Une rencontre capitale des dirigeants ouest-africains se tient à Abuja, au Nigéria, alors que l’intégration régionale vacille sous le poids de nouvelles tensions. Au cœur des préoccupations figure l’ouverture des frontières par la Confédération des États du Sahel (AES) et la possible défection de trois pays clés : le Mali, le Burkina Faso et le Niger.
Les chefs d’État de la Communauté économique des États de l’Afrique de l’Ouest (Cédéao) se rassemblent pour leur 66e sommet ordinaire, dans un climat incertain. L’AES, une alliance parallèle regroupant les trois pays susmentionnés, a récemment annoncé que ses frontières seraient désormais accessibles aux ressortissants des nations membres de la Cédéao. Cette décision, perçue par certains comme un geste d’ouverture, alimente également les interrogations sur les véritables intentions de l’AES vis-à-vis de l’organisation régionale.
Un programme chargé, des enjeux critiques
Lors de cette réunion, les chefs d’État examineront les rapports sur l’état de la Communauté, les avancées en matière de sécurité régionale et les efforts diplomatiques en cours, notamment en Guinée, où la transition politique reste un sujet sensible.
Cependant, les discussions seront dominées par la menace de retrait des trois membres de l’AES. Ce scénario, s’il se concrétisait, remettrait en question l’ensemble du projet d’intégration ouest-africain. Bassirou Diomaye Faye et Faure Gnassingbé, désignés comme facilitateurs, doivent présenter leurs conclusions après avoir mené des négociations intensives dans ces pays.

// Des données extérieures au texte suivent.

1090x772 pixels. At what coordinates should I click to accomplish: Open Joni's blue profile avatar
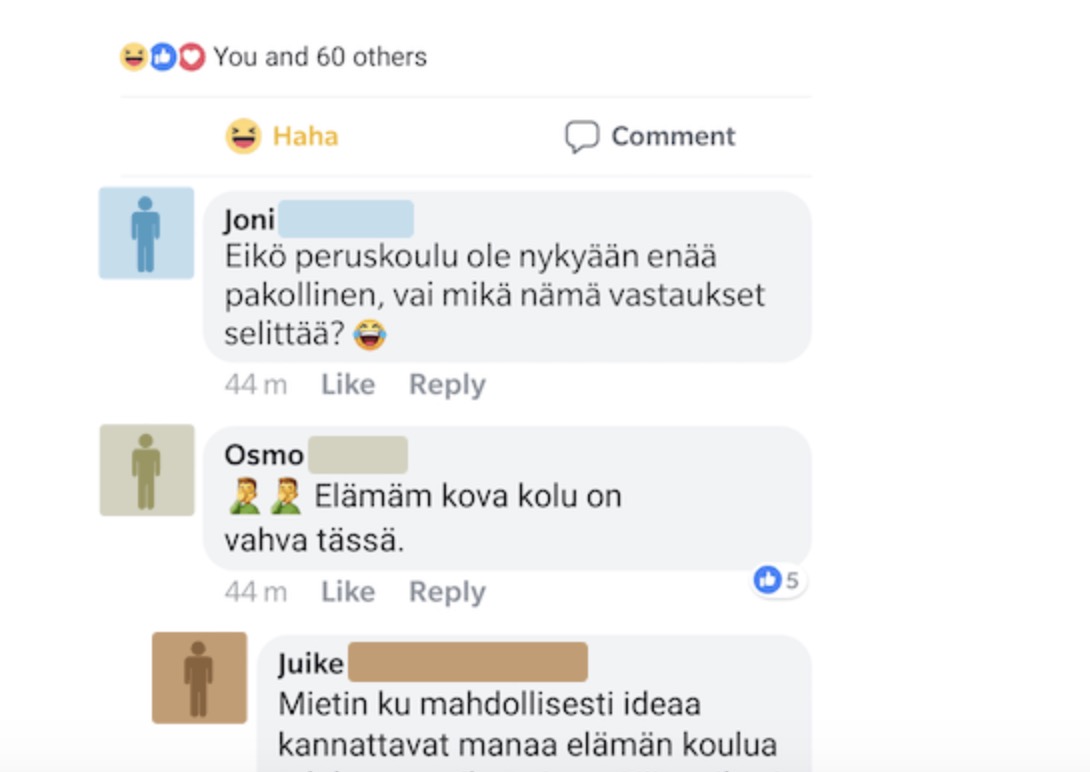[x=146, y=233]
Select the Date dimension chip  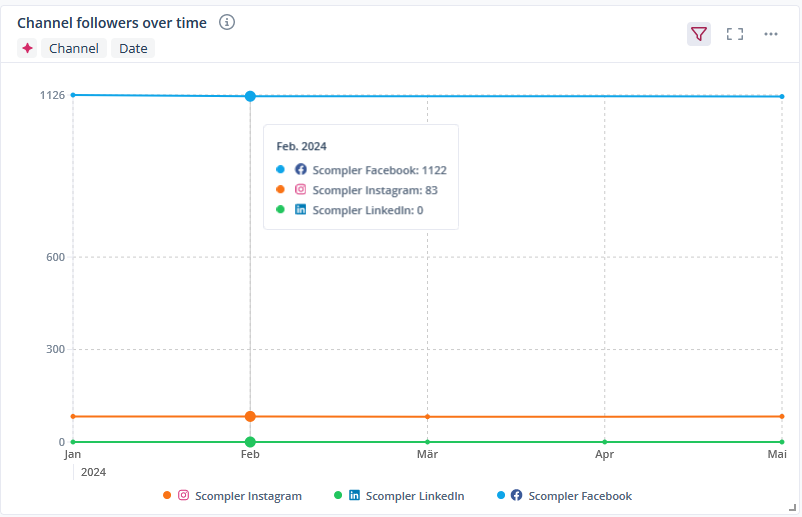(133, 48)
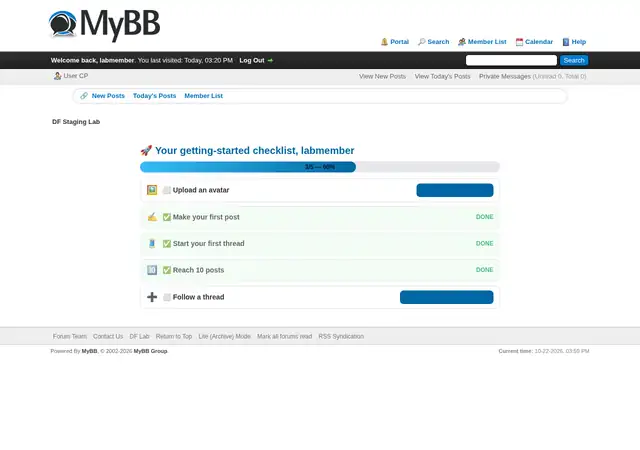Open New Posts quick link
This screenshot has height=450, width=640.
[108, 96]
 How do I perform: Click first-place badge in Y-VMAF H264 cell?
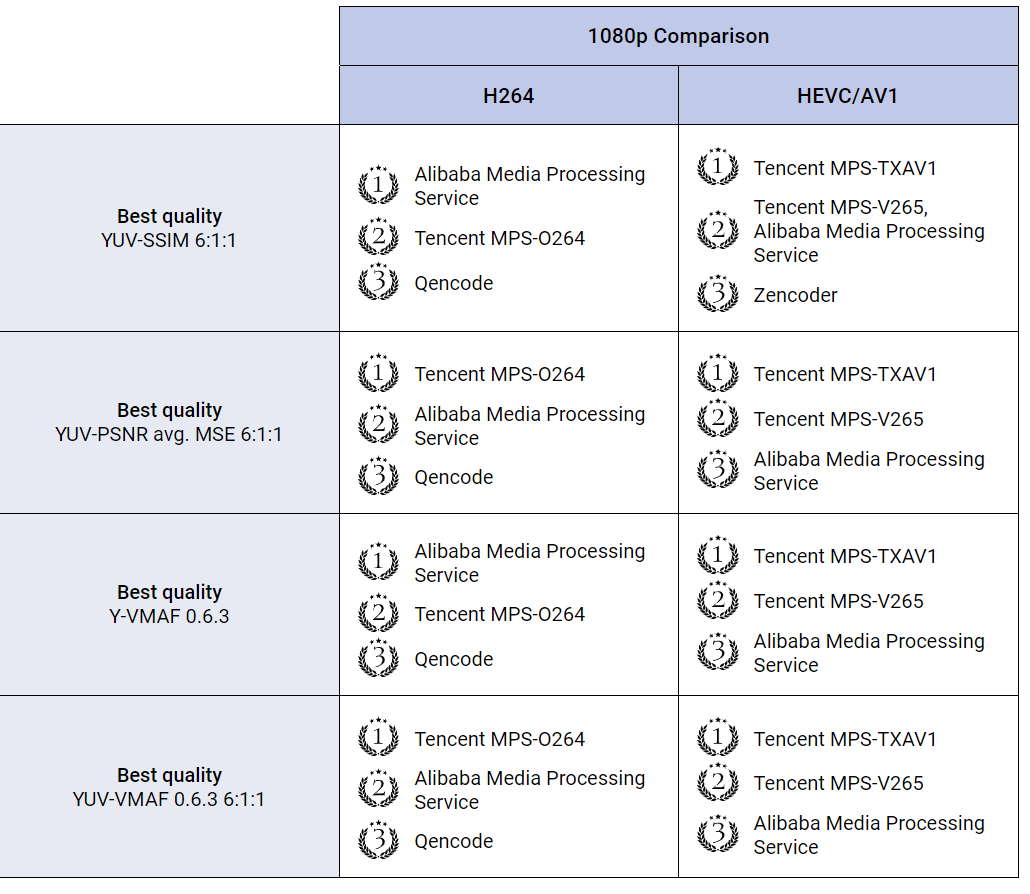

Une intégration sous pression
Face à ces dissensions, la Cédéao se trouve à un tournant décisif. La stabilité régionale est fragilisée par des crises sécuritaires et économiques persistantes, auxquelles s’ajoutent les ambitions divergentes de certains États. Préserver l’unité au sein de la Communauté nécessitera des compromis politiques audacieux et une gestion habile des tensions, sous peine de voir l’idée d’une intégration régionale perdre de son éclat.